What the exercise asks —
Rewrite everything from the line containing "Given: Tap the 1월 23일 refund request header" down to the line containing "(x=275, y=40)", changing "Screen dimensions" to "Screen size" and leaving all else unchanged.

begin

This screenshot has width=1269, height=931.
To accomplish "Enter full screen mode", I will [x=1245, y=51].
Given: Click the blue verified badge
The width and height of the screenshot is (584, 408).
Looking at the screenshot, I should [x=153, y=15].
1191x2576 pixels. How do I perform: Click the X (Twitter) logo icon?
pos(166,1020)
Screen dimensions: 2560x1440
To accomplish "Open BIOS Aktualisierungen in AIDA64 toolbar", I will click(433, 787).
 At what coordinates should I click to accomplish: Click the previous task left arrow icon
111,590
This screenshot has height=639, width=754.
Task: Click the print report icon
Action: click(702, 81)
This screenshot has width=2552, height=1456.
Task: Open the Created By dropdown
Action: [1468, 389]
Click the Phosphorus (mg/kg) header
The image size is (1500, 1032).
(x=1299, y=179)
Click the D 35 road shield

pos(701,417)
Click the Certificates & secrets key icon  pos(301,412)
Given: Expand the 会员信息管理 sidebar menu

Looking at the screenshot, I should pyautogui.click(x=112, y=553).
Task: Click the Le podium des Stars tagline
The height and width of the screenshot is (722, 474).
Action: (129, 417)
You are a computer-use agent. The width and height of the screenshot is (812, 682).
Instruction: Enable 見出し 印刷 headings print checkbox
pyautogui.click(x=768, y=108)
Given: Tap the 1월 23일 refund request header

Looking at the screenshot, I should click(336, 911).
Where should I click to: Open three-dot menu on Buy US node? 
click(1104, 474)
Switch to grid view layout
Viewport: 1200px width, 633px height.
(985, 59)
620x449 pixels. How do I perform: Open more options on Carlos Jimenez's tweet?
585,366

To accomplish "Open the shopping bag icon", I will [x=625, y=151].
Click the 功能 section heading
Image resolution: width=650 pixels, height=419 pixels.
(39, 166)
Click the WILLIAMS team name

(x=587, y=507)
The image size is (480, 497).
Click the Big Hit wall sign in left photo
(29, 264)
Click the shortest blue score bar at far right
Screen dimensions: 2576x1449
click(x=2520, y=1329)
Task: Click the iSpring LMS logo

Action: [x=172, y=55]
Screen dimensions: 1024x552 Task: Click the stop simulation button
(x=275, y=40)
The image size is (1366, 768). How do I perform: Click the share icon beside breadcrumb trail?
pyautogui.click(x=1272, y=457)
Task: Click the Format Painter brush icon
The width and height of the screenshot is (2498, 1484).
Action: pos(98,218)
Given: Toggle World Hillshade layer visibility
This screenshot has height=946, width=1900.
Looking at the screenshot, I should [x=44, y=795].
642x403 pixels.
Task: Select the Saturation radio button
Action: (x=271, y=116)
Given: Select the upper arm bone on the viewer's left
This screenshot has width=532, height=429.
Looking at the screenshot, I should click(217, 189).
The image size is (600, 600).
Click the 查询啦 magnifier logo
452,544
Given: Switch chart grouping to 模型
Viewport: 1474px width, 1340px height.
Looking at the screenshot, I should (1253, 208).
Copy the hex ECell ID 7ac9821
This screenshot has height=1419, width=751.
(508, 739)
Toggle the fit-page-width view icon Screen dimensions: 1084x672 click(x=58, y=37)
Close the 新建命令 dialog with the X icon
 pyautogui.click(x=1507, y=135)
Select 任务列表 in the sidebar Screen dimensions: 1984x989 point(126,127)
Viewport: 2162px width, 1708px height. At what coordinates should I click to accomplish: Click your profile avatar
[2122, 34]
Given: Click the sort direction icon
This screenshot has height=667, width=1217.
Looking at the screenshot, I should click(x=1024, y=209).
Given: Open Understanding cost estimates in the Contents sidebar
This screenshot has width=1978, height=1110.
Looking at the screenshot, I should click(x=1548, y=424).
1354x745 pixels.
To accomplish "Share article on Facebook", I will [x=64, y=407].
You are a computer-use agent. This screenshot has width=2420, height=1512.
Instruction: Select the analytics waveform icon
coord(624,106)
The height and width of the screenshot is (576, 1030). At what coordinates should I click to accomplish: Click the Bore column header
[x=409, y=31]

end

Response —
Given: Tap the 1월 23일 refund request header

Looking at the screenshot, I should click(336, 911).
Where should I click to: Open three-dot menu on Buy US node? 
click(1104, 474)
Switch to grid view layout
Viewport: 1200px width, 633px height.
(985, 59)
620x449 pixels. How do I perform: Open more options on Carlos Jimenez's tweet?
585,366

To accomplish "Open the shopping bag icon", I will [x=625, y=151].
Click the 功能 section heading
Image resolution: width=650 pixels, height=419 pixels.
(39, 166)
Click the WILLIAMS team name

(x=587, y=507)
The image size is (480, 497).
Click the Big Hit wall sign in left photo
(29, 264)
Click the shortest blue score bar at far right
Screen size: 2576x1449
click(x=2520, y=1329)
Task: Click the iSpring LMS logo

Action: [x=172, y=55]
Screen size: 1024x552 Task: Click the stop simulation button
(x=275, y=40)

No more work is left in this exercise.